2 Samuël 19:4-11-12 Het Boek (HTB)

4. De koning sloeg zijn handen voor zijn gezicht en bleef maar jammeren: ‘Och mijn zoon Absalom. Absalom, mijn zoon, mijn zoon!’

5. Toen ging Joab naar de kamer van de koning en zei tegen David: ‘Wij hebben vandaag de levens van u en uw zonen, uw dochters, uw vrouwen en bijvrouwen gered. Maar zoals u zich nu gedraagt, zet u ons voor schut en lijkt het alsof wij iets verkeerds hebben gedaan.

6. U schijnt te houden van mensen die u haten en hen te haten die van u houden. Kennelijk betekenen uw officieren en soldaten niets voor u, als Absalom in leven was en wij allemaal waren gesneuveld, was u blij geweest.

7. Ga nu maar naar buiten en wens de troepen geluk met hun overwinning, want ik zweer u bij de Here, dat als u dat niet doet, geen van hen hier vannacht blijft. Dan zult u slechter af zijn dan ooit tevoren in uw leven.’
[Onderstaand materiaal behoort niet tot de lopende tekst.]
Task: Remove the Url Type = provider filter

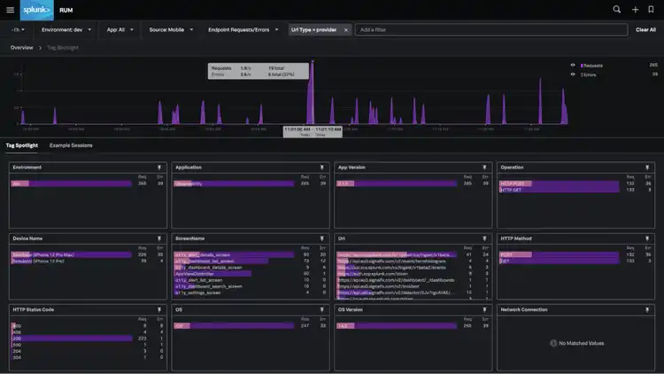Action: click(345, 29)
8-10. Daarop ging de koning naar buiten en nam plaats bij de stadspoorten. Toen dat nieuws in de stad bekend werd, ging iedereen daar naartoe. Onder de Israëlieten die Absalom hadden gesteund en intussen naar huis waren gegaan, werd in het hele land druk gediscussieerd. ‘Waarom zeggen wij eigenlijk niet dat wij de koning terug willen hebben?’ was overal het gespreksonderwerp. ‘Want hij redde ons van de Filistijnen en Absalom, die wij in plaats van hem koning maakten, heeft hem het land uitgejaagd. Maar Absalom is nu dood. Laten wij David vragen terug te keren en opnieuw onze koning te zijn.’

11-12. David stuurde de priesters Zadok en Abjathar naar de leiders van Juda met de vraag: ‘Waarom aarzelt u nog de koning te vragen terug te komen? Want heel Israël is er klaar voor, u bent de enigen die nog niet hebben toegestemd. Toch bent u mijn broeders, mijn eigen stam, mijn eigen vlees en bloed!’